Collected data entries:
== == ==

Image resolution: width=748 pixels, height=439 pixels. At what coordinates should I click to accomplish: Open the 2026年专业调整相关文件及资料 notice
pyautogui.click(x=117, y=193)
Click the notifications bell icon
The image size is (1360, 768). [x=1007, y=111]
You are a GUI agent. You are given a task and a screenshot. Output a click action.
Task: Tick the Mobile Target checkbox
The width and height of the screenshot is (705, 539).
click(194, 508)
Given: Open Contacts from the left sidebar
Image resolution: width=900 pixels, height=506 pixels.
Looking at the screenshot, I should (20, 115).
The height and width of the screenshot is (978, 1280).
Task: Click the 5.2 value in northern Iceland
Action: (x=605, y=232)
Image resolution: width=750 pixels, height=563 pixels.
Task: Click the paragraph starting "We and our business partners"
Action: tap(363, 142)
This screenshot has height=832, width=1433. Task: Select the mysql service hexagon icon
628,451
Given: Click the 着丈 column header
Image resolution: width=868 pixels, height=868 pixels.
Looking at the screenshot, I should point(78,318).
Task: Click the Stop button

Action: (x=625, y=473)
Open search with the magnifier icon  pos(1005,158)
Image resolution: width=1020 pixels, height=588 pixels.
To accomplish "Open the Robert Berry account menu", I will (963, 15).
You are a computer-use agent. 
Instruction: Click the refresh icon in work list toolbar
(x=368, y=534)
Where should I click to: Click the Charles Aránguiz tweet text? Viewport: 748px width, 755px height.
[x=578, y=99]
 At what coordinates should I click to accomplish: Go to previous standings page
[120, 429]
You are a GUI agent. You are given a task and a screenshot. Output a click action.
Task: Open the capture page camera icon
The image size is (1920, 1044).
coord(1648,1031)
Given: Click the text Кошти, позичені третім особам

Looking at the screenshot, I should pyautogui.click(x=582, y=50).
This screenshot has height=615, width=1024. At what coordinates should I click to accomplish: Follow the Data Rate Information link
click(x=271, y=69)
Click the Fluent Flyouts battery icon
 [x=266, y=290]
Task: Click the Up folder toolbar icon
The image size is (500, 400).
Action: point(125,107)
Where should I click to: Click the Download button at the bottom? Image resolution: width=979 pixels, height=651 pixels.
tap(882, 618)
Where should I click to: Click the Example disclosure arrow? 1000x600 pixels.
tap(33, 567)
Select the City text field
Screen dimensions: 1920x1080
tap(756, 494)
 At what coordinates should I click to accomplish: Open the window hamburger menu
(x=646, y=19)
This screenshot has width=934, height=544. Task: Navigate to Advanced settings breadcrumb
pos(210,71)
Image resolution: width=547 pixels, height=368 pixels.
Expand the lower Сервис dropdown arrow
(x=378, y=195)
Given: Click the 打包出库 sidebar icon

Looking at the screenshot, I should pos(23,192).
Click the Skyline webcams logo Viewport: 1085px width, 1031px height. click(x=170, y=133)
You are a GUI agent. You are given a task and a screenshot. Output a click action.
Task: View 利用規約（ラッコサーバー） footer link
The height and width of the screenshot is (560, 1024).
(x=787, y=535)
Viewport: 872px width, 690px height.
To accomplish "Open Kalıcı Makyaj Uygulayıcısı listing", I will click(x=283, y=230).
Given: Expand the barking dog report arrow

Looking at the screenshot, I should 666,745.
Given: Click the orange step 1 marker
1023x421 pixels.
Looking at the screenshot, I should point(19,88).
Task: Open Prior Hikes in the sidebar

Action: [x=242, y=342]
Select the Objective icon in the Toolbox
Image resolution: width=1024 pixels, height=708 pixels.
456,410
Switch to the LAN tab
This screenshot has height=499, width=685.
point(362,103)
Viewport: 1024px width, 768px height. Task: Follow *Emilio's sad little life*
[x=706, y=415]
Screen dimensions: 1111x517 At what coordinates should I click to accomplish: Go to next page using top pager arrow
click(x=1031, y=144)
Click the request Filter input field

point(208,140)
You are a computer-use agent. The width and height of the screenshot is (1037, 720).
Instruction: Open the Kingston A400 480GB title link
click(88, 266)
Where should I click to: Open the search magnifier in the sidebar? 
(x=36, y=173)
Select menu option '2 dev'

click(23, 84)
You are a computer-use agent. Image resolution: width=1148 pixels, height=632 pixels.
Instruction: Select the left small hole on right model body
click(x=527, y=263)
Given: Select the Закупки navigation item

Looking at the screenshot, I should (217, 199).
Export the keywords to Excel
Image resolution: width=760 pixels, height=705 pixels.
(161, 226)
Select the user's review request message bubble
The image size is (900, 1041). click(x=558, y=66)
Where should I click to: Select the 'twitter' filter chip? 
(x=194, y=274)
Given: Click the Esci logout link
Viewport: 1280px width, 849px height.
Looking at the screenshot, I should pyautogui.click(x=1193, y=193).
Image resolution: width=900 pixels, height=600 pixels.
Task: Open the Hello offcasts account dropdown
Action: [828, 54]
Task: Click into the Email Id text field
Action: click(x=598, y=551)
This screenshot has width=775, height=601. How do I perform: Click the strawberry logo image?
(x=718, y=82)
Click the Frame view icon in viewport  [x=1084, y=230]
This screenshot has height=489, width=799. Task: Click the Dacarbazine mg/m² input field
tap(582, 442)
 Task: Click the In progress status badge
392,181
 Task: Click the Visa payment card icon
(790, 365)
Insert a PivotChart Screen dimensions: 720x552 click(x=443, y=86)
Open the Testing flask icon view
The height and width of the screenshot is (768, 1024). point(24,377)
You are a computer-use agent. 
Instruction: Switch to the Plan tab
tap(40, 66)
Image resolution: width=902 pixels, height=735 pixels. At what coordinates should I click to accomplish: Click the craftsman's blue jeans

== == ==

#### [Assignment]
What are the lines, exactly as written above, from the line with "Screen dimensions: 1111x517" to the line with "Given: Click the Esci logout link", both included? Output only those.

#### [Task output]
Screen dimensions: 1111x517 At what coordinates should I click to accomplish: Go to next page using top pager arrow
click(x=1031, y=144)
Click the request Filter input field

point(208,140)
You are a computer-use agent. The width and height of the screenshot is (1037, 720).
Instruction: Open the Kingston A400 480GB title link
click(88, 266)
Where should I click to: Open the search magnifier in the sidebar? 
(x=36, y=173)
Select menu option '2 dev'

click(23, 84)
You are a computer-use agent. Image resolution: width=1148 pixels, height=632 pixels.
Instruction: Select the left small hole on right model body
click(x=527, y=263)
Given: Select the Закупки navigation item

Looking at the screenshot, I should (217, 199).
Export the keywords to Excel
Image resolution: width=760 pixels, height=705 pixels.
(161, 226)
Select the user's review request message bubble
The image size is (900, 1041). click(x=558, y=66)
Where should I click to: Select the 'twitter' filter chip? 
(x=194, y=274)
Given: Click the Esci logout link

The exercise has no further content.